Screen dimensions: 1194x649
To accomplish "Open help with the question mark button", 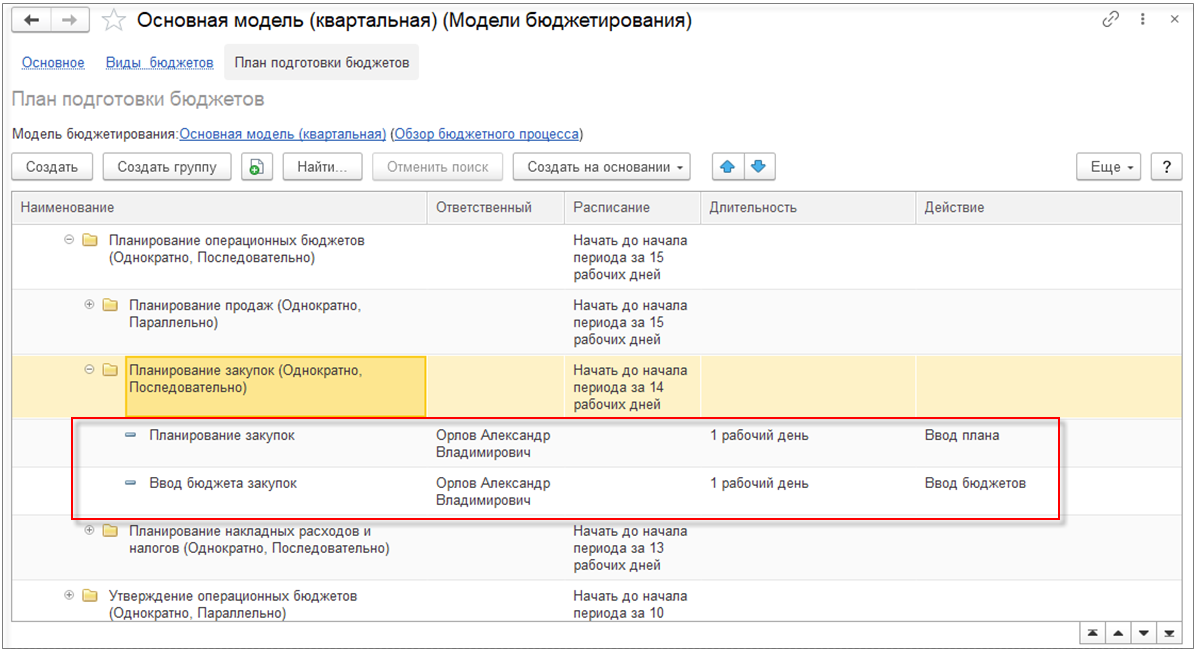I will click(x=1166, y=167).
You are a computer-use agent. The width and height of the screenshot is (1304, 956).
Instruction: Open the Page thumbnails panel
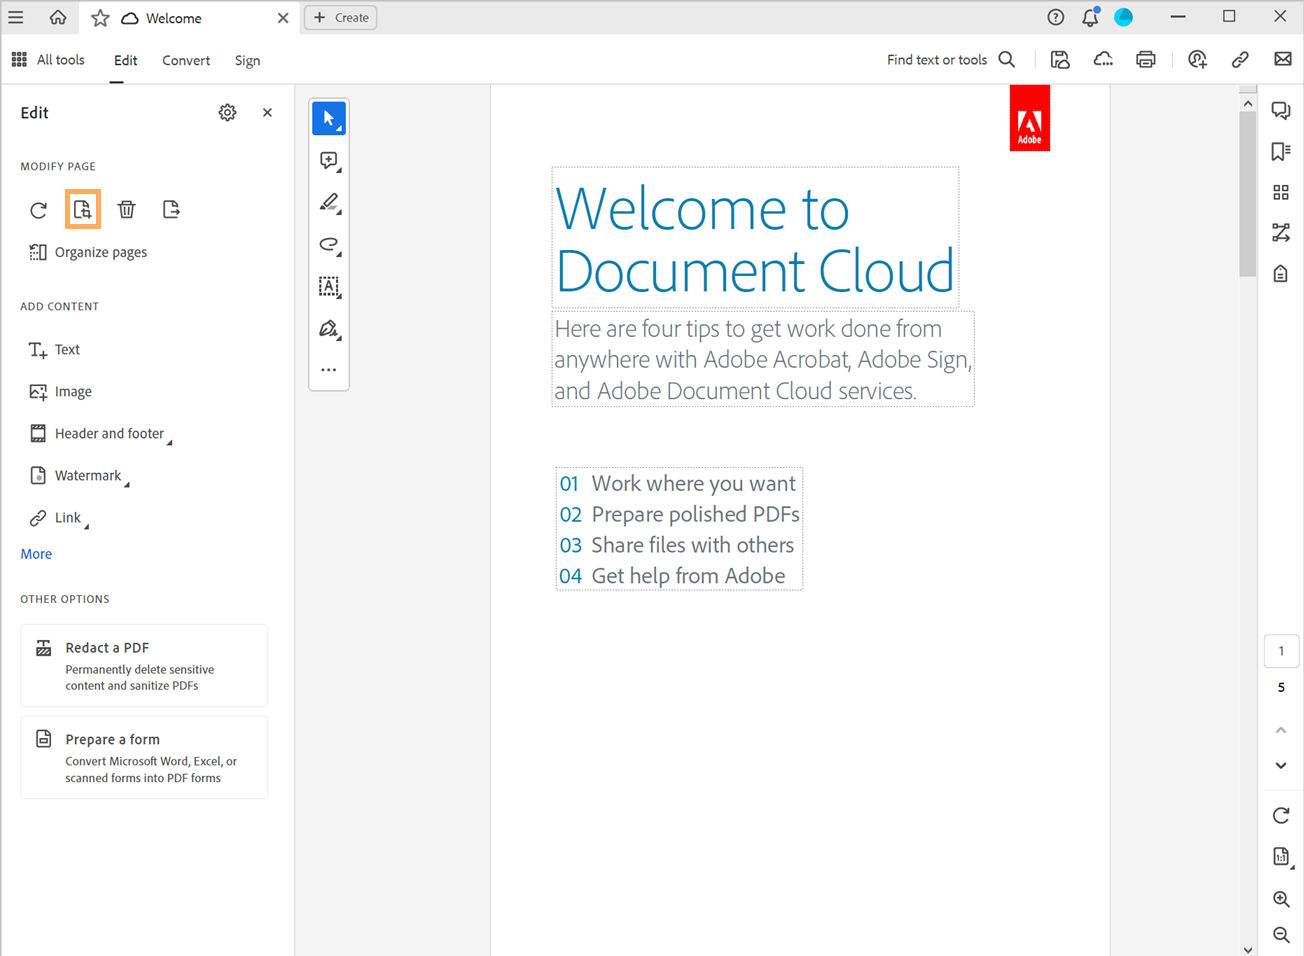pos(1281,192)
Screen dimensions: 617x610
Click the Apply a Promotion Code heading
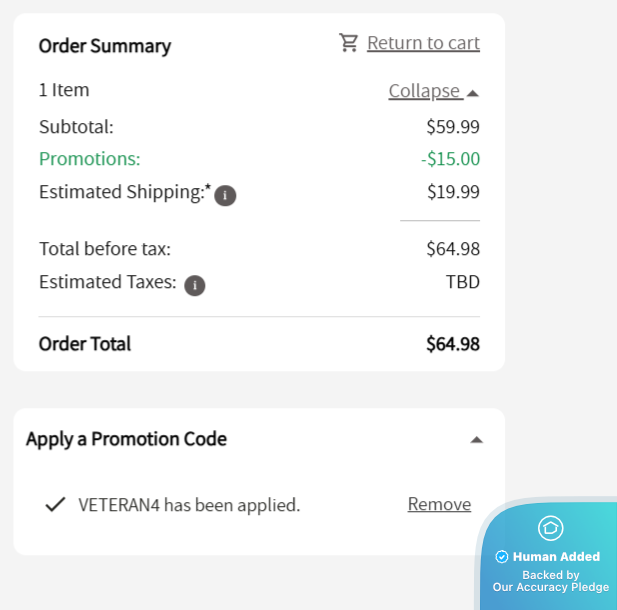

################

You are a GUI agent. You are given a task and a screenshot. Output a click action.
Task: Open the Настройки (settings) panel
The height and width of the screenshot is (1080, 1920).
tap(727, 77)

################

• [Problem]: Please format the items as a two-column CSV with the columns instruction and coordinates, with one row per item: its text and its answer, each in one quoted field, with line breaks replaced by spaces. Begin at the line containing "You are a GUI" and stop after the line containing "tap(727, 77)".

• [Answer to the task]:
instruction,coordinates
"You are a GUI agent. You are given a task and a screenshot. Output a click action. Task: Open the Настройки (settings) panel The height and width of the screenshot is (1080, 1920).","tap(727, 77)"